Adam Draper, ‎founder and CEO of Boost VC, a start up accelerator, doesn’t seem to worry about bitcoin’s drop of value over the past several months ‎as well as many bitcoin entrepreneurs. Indeed, he remains so vigorous about the digital currency, that Boost VC has recently greeted its fifth group of startups — 24 in this tribe, a number that almost doubles the total number of startups the company has cherished.

“While some people might have backed off of bitcoin a little bit, we doubled down,” Draper told a representative of San Francisco Business Times by phone. “We just invested in twice as many companies as anyone has ever invested in bitcoin. We broke our own record,” added Draper.

The companies chosen for Boost’s tribe, go through a certain passage. For three months, founders from the 24 startups live and work together with their advisors in housing just around the corner from Boost’s offices in San Mateo. They attend weekly all-team meetings and get access to legal counsel.

In March, 2014, Draper told CoinDesk that Boost VC planned to help the growths of bitcoin industry by accelerating 100 bitcoin companies:

“We are actually, over the next three years, going to be accelerating 200 companies. And 100 of those are going to be bitcoin companies. That’s our big stake in the ground.”

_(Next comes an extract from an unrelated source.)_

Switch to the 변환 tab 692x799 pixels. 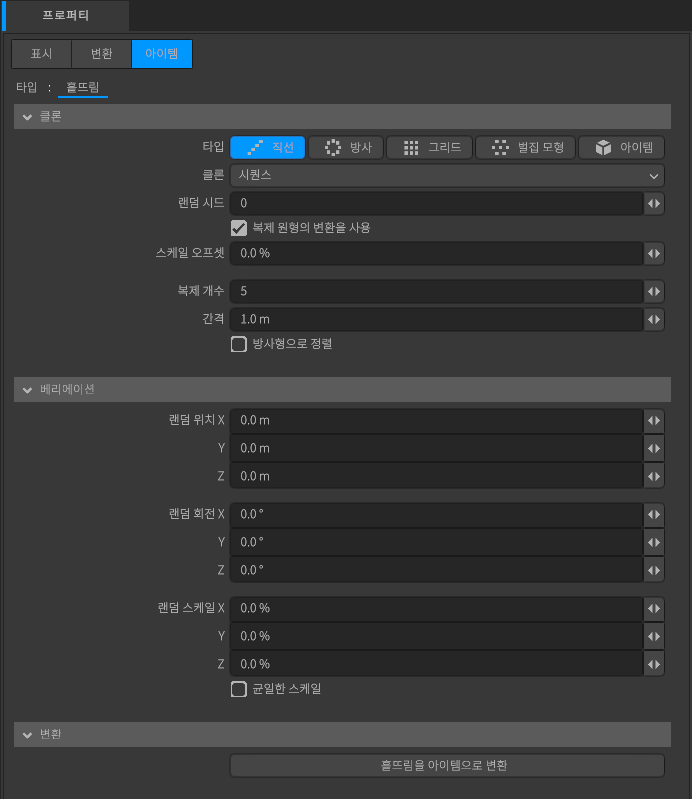click(101, 54)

Draper’s idea to help startups with his Boost VC does involve risk, as the industry is still in its developing stage and the uncertainty surrounding future regulations can have a negative impact on the companies. However, seems like Draper does not have fears to take up risks as he has a good example of his father’s company DFJ, that was the first firm to “only back Internet companies.”

Even though Draper’s father Tim Draper was a pioneering venture investor in the early years of the Internet, Draper said that starting-up a company today is different than it was years ago:

“It’s crazy how much things have changed in such a short amount of time. If you want to start a business today, all you need is $80, a bank account and some code.”

With Boost’s decision to accelerate 100 bitcoin startups, Draper said that he is aware of the influence he and his company have:

“I do feel like an ambassador for the community, in a way. I’ve never been so public about supporting something as I have been with bitcoin, and I’m grateful to be able to help grow the industry.”

Though Draper’s peers in venture capital may consider that Boost’s interest in bitcoin is “crazy”, he wouldn’t change anything:

“My job wouldn’t be possible without all of the crazy and talented entrepreneurs who are putting all of their hard work into developing new products and services around bitcoin’s technology.”